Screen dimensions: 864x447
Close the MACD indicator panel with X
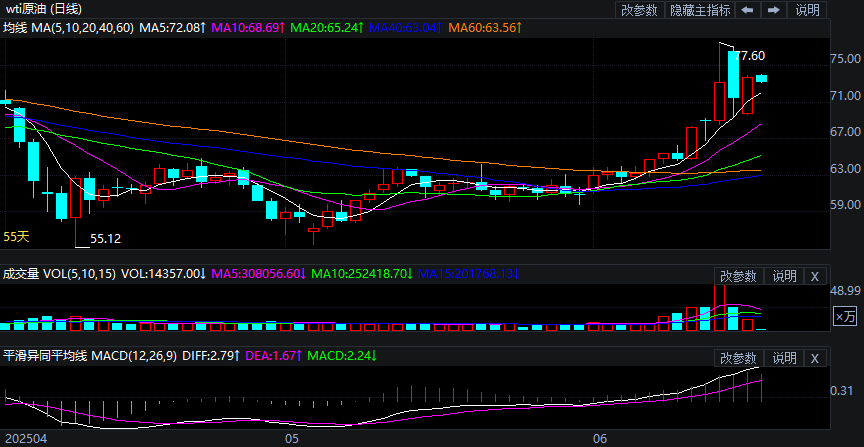click(x=814, y=358)
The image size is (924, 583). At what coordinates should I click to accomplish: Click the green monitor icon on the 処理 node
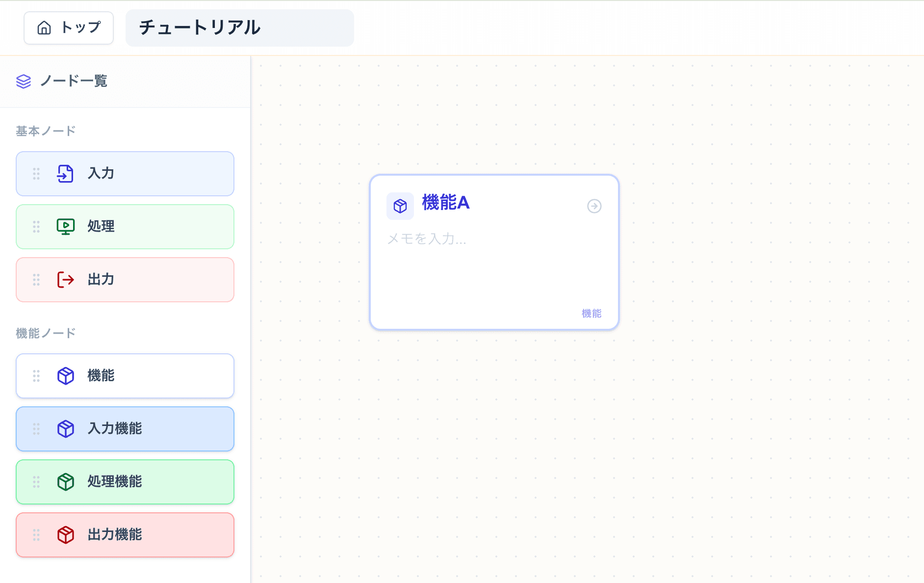(x=65, y=226)
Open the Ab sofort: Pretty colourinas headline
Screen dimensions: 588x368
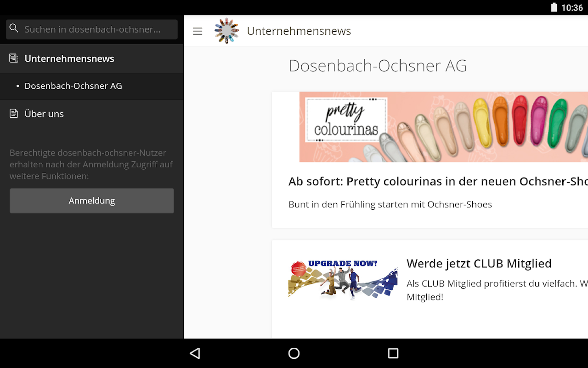(x=438, y=181)
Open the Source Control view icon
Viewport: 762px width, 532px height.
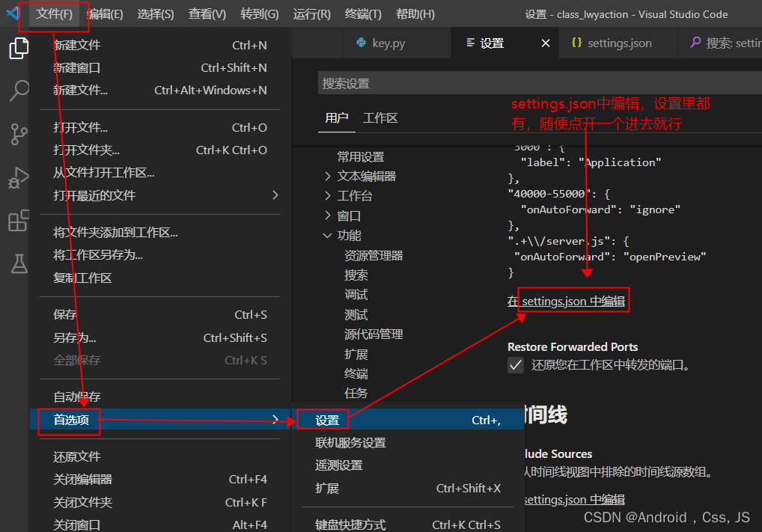tap(19, 131)
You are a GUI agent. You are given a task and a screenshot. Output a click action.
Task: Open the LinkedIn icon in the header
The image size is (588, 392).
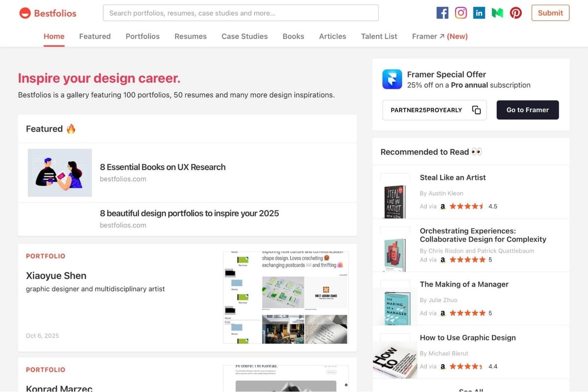(479, 13)
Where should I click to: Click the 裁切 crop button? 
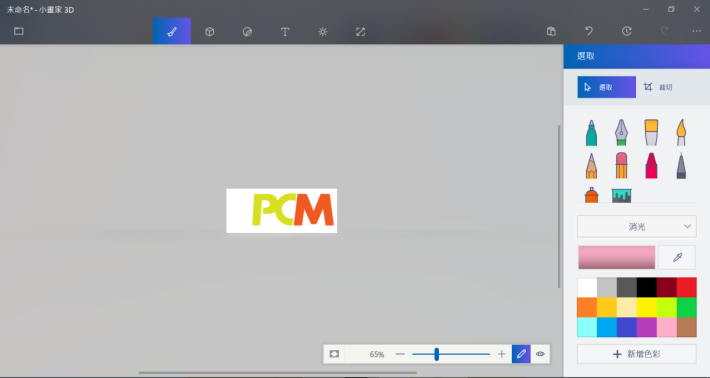658,87
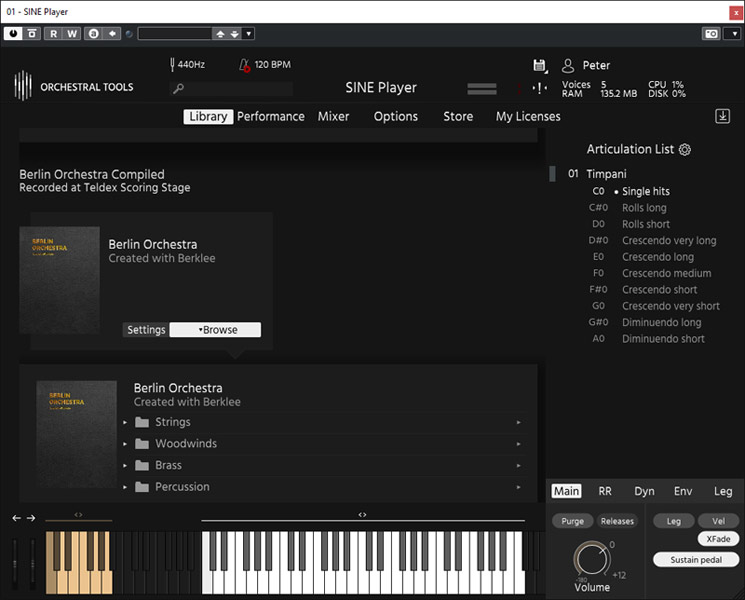This screenshot has height=600, width=745.
Task: Click the metronome tempo icon
Action: 245,65
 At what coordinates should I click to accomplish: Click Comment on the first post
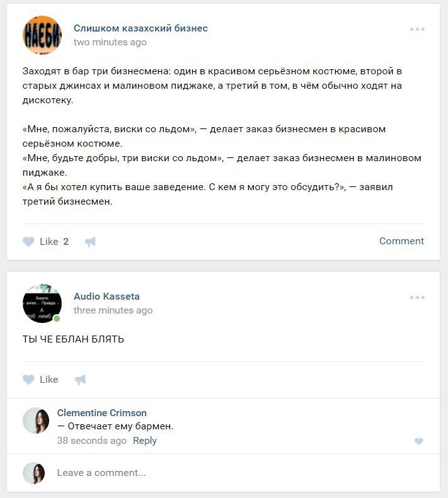[x=401, y=241]
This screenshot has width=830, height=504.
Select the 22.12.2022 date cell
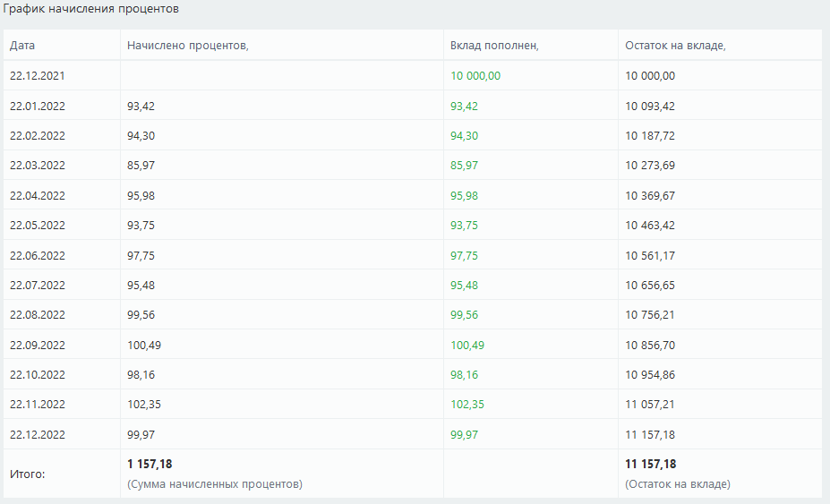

- **TASK DETAILS**
Return only the number of lines in the records above that include the string "Open".

- **RESULT**
3